However, I really don't like the configuration system for vim. Reading the
article above, I lost interest when he started talking about his .vimrc file
and the plugins he used. It seems arcane to have to have these cryptic
settings, whose functions aren't immediately obvious, and write them to a
file. I understand that part of the VIM philosophy is that it's almost like a
language, or that it's like programming your text, but configuration is just
something that you (ideally) set once, and then forget about. Even if I do
learn what "nnoremap <leader>ft Vatzf", if I need to set up my environment
again, I'll likely forget what it is and why I needed it in the first place.
And even if I configure VIM to have the things I want (for example, NERDtree
for project navigation), it'll never look or feel as intuitive as having a
graphical interface.

So it seems when people talk about VIM, it seems that they're really talking
about two things: the control scheme (keybindings) and the editor itself (the
environment).

Being an android developer, I use eclipse. I use the "Vrapper" plugin, which
gives me vim keybindings in the eclipse editor. I love it. It gives me the vim
navigation that I know and love, but the environment and tools provided by
Eclipse.

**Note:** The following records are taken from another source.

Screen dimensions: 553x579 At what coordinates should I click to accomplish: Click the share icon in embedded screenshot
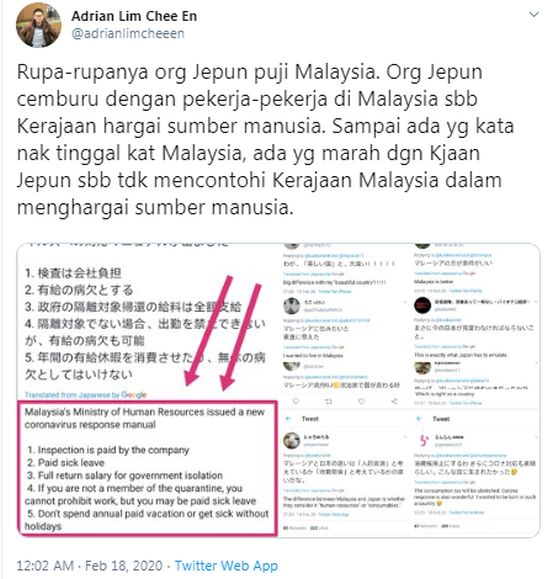pos(394,401)
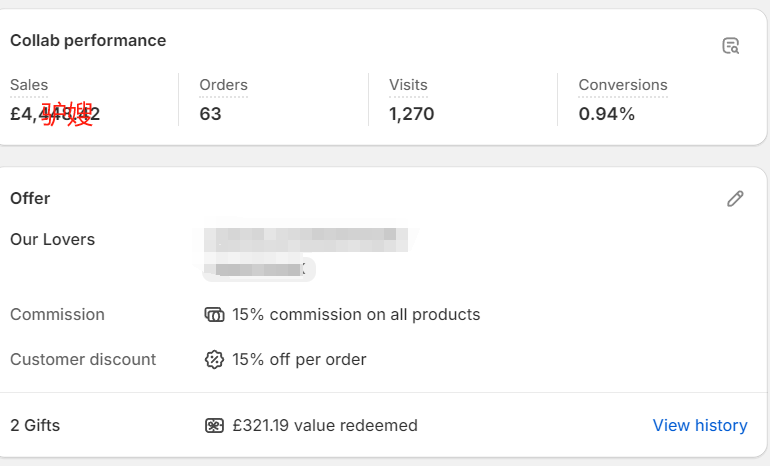
Task: Open the View history link
Action: click(x=700, y=426)
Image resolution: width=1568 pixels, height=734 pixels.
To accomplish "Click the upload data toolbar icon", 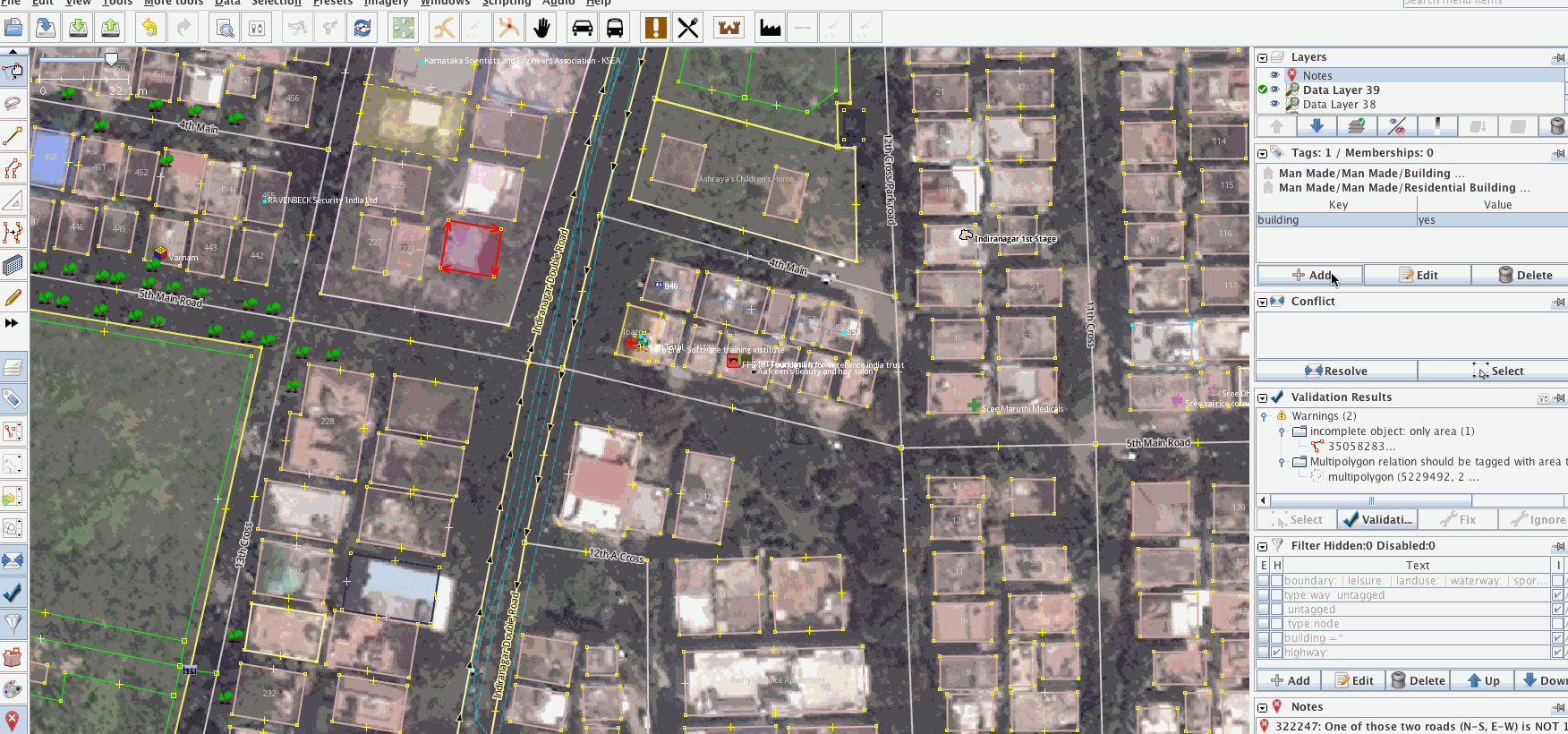I will [110, 28].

I think this is how it should be - the environment of the editor is
best handled separately, and although you can add a ton of plugins and
configure the crap out of VIM to turn it into an IDE, it'll never really be a
proper IDE.

This is why I'm still looking for an ideal lightweight text editor/IDE. My
ideal for linux would be Geany, but with Vim keybindings. I discovered Vico
yesterday, which looks interesting, but is OSX only at the moment. Might be
what I'm looking for, but we'll see.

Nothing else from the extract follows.